如何在Groovy中将PL / SQL to_date与变量一起使用？

Question

I've got the following small Groovy script that just does a count of rows in the database for a specific date.

import groovy.sql.Sql

def today= new GregorianCalendar()
def dateString = "${today.get(Calendar.MONTH)+1}/${today.get(Calendar.DAY_OF_MONTH)-1}/${today.get(Calendar.YEAR)}"

def sql = Sql.newInstance("jdbc:oracle:thin:bc/bc@nemesis:1521:billctr", "bc","bc", "oracle.jdbc.OracleDriver")

def sqlLine = "select count(id) as count from bc_payment where trunc(paymentdate) = to_date(${dateString}, \'MM/DD/YYYY\')"
println(sqlLine)
def payCount = sql.execute(sqlLine)
println payCount

to_date requires single-quotes around the date you pass in. If I leave them off, I get SQLException: Invalid column type but if I put \\' around the variable, I get a warning from Groovy

WARNING: In Groovy SQL please do not use quotes around dynamic expressions (which start with $) as this means we cannot use a JDBC PreparedStatement and so is a security hole. Groovy has worked around your mistake but the security hole is still there. The expression so far is: select count(id) as count from bc_payment where trunc(paymentdate) = to_date('?', 'MM/DD/YYYY')

Is there a better way of doing this without to_date or formatting the variable differently? I'm new to Groovy so any suggestions are welcome.
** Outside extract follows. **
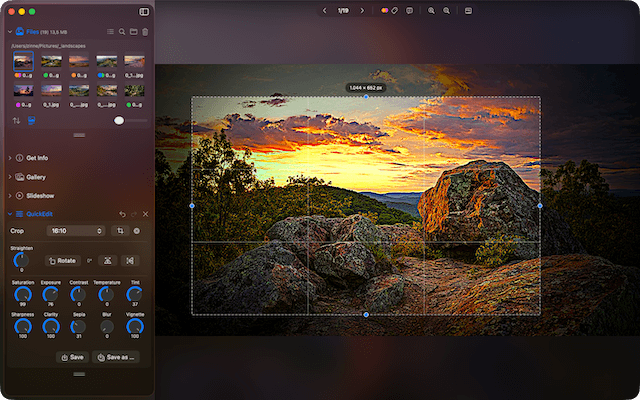Expand the Gallery section

point(10,177)
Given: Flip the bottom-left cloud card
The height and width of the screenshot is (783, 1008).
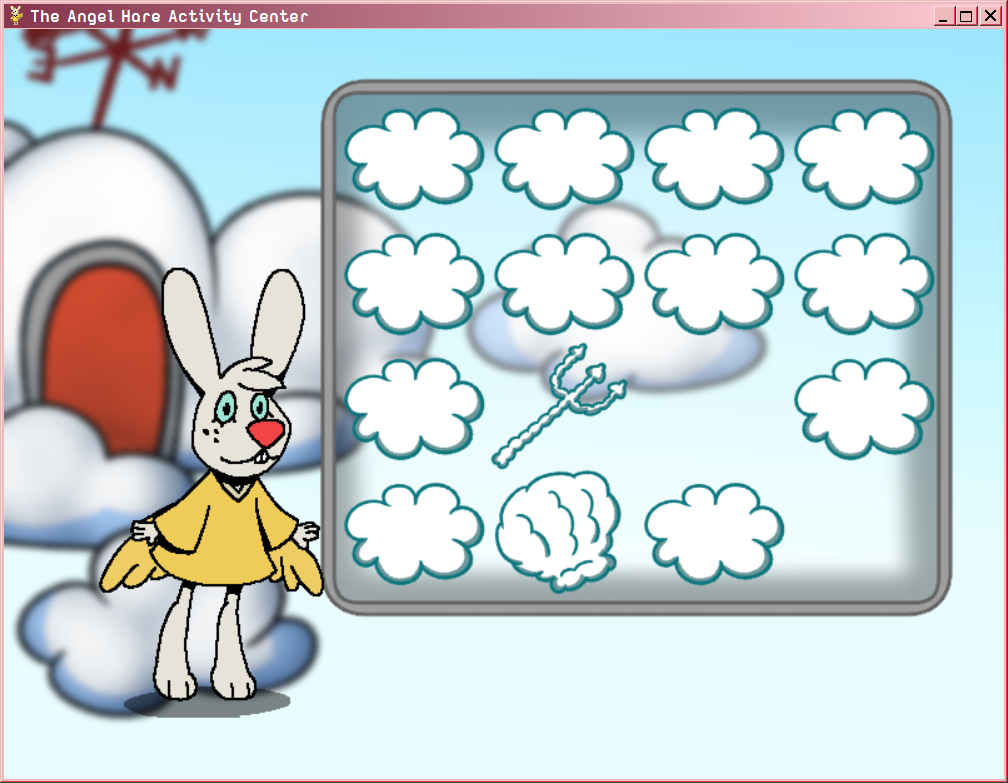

Thanks in advance!

Answer 1

Try the following (I hope I haven't introduced a syntax error, no Groovy here...)

import groovy.sql.Sql

def today= new java.sql.Date(new java.util.Date().getTime())

def sql = Sql.newInstance("jdbc:oracle:thin:bc/bc@nemesis:1521:billctr", "bc","bc", "oracle.jdbc.OracleDriver")

def sqlLine = "select count(id) as count from bc_payment where trunc(paymentdate) = ?"
println(sqlLine)
def payCount = sql.execute(sqlLine, [today])
println payCount

Edit: replaced

def today = new Date()

with

def today= new java.sql.Date(new java.util.Date().getTime())

Answer 2

Late answer by a developer with similar problems.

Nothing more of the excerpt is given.